TASK MATERIAL.
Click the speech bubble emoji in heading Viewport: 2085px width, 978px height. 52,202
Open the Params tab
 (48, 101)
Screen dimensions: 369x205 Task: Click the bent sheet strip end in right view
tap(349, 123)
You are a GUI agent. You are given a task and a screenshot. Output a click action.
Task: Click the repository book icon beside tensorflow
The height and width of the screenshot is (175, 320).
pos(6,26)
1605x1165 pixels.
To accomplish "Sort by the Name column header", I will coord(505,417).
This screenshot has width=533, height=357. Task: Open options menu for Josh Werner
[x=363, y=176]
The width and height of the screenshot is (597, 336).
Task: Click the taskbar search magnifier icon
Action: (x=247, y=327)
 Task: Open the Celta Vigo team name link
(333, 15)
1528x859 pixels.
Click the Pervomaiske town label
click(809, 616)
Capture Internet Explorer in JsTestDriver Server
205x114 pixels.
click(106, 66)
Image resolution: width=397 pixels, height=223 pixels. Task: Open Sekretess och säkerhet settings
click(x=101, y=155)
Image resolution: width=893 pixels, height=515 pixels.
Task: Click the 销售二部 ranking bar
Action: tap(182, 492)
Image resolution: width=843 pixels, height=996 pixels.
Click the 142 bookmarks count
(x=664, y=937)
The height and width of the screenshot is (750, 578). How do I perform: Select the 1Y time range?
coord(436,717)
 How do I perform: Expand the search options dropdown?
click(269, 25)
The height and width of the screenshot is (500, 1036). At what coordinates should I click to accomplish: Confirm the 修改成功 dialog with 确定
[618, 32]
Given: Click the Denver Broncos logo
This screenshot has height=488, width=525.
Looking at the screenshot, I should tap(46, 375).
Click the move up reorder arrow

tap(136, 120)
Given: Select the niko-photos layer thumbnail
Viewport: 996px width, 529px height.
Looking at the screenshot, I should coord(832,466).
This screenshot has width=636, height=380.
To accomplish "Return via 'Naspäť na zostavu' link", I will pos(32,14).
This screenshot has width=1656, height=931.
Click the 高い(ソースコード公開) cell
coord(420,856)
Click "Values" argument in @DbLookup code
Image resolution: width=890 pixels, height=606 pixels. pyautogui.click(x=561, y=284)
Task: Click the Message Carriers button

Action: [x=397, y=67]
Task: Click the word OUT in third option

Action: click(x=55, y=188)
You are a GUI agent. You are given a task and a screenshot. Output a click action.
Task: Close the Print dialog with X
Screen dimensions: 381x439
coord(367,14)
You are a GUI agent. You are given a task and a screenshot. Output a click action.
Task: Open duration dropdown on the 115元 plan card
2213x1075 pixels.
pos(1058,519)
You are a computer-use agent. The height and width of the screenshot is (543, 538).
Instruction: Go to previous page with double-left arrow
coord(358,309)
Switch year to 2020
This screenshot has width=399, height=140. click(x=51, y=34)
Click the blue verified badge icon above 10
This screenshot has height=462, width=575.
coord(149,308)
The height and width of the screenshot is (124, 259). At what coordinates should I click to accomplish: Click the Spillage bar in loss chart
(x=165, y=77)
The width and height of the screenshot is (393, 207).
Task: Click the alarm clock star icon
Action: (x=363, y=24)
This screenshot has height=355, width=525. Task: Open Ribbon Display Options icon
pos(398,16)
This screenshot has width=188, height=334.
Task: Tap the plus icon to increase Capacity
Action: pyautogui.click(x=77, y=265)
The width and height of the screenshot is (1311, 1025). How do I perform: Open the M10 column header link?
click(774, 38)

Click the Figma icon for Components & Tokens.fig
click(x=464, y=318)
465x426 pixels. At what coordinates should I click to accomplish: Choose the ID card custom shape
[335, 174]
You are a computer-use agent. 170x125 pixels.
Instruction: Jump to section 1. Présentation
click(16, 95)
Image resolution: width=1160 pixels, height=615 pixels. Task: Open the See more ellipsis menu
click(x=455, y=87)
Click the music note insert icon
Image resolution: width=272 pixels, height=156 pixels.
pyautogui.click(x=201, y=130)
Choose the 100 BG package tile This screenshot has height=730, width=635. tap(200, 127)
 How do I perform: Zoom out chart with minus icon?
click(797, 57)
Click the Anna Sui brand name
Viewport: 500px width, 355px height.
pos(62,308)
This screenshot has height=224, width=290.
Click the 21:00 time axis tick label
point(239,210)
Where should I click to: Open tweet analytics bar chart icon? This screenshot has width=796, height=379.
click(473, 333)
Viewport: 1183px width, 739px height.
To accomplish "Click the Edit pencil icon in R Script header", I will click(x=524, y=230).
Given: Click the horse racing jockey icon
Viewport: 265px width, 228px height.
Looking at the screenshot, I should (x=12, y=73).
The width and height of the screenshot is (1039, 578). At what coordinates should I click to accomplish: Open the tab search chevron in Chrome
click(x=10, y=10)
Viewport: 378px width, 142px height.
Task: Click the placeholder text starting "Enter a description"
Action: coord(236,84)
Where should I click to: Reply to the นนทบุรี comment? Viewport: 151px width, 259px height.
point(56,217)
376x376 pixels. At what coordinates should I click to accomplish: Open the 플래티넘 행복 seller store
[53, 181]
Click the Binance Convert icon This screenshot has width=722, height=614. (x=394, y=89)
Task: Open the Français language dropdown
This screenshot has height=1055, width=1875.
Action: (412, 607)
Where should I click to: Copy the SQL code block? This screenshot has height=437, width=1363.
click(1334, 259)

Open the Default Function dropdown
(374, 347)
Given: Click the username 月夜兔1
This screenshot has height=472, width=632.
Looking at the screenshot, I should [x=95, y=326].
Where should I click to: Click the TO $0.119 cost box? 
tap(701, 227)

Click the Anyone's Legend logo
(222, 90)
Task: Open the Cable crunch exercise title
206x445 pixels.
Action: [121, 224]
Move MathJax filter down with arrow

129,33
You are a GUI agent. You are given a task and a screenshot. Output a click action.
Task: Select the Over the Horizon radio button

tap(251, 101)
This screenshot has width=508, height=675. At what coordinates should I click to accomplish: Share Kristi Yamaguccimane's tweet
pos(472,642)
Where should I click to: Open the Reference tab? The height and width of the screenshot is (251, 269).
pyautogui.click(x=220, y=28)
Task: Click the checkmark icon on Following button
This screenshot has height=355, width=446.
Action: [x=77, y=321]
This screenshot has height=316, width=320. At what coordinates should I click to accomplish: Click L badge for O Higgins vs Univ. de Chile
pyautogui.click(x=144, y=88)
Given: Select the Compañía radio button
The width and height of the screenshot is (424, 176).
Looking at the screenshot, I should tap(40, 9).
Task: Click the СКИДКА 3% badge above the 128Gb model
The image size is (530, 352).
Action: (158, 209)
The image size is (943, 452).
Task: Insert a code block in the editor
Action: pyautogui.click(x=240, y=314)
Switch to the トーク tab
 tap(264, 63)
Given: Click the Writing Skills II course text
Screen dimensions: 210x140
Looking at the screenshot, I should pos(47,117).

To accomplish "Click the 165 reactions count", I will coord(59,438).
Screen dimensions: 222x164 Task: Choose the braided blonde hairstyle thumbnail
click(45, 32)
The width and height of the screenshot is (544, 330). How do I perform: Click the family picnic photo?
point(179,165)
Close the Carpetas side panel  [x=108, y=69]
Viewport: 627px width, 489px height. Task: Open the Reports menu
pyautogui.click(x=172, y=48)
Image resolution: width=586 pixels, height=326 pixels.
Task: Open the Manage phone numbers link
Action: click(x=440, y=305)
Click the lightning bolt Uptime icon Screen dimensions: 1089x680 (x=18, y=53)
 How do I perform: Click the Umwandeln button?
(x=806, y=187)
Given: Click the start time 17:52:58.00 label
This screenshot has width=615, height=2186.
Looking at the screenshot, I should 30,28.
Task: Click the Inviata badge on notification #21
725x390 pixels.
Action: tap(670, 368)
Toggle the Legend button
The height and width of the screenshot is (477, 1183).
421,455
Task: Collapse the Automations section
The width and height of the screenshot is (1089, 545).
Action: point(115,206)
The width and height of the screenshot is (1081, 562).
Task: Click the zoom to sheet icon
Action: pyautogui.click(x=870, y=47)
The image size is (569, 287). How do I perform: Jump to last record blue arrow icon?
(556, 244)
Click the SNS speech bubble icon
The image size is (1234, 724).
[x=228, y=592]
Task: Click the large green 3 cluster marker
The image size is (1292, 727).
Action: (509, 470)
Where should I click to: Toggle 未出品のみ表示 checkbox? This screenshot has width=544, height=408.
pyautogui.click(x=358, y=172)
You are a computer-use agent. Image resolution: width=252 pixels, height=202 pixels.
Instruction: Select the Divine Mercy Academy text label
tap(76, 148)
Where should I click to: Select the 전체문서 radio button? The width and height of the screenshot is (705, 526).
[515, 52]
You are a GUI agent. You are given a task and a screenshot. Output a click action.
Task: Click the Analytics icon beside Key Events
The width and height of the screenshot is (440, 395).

WHAT TO DO. Copy out the items above word for word, starting at the line that contains "This screenshot has height=224, width=290." and ending at the line that contains "Looking at the screenshot, I should (x=12, y=73).", with both of those lines included.

WRITTEN RESPONSE.
This screenshot has height=224, width=290.
Click the 21:00 time axis tick label
point(239,210)
Where should I click to: Open tweet analytics bar chart icon? This screenshot has width=796, height=379.
click(473, 333)
Viewport: 1183px width, 739px height.
To accomplish "Click the Edit pencil icon in R Script header", I will click(x=524, y=230).
Given: Click the horse racing jockey icon
Viewport: 265px width, 228px height.
Looking at the screenshot, I should (x=12, y=73).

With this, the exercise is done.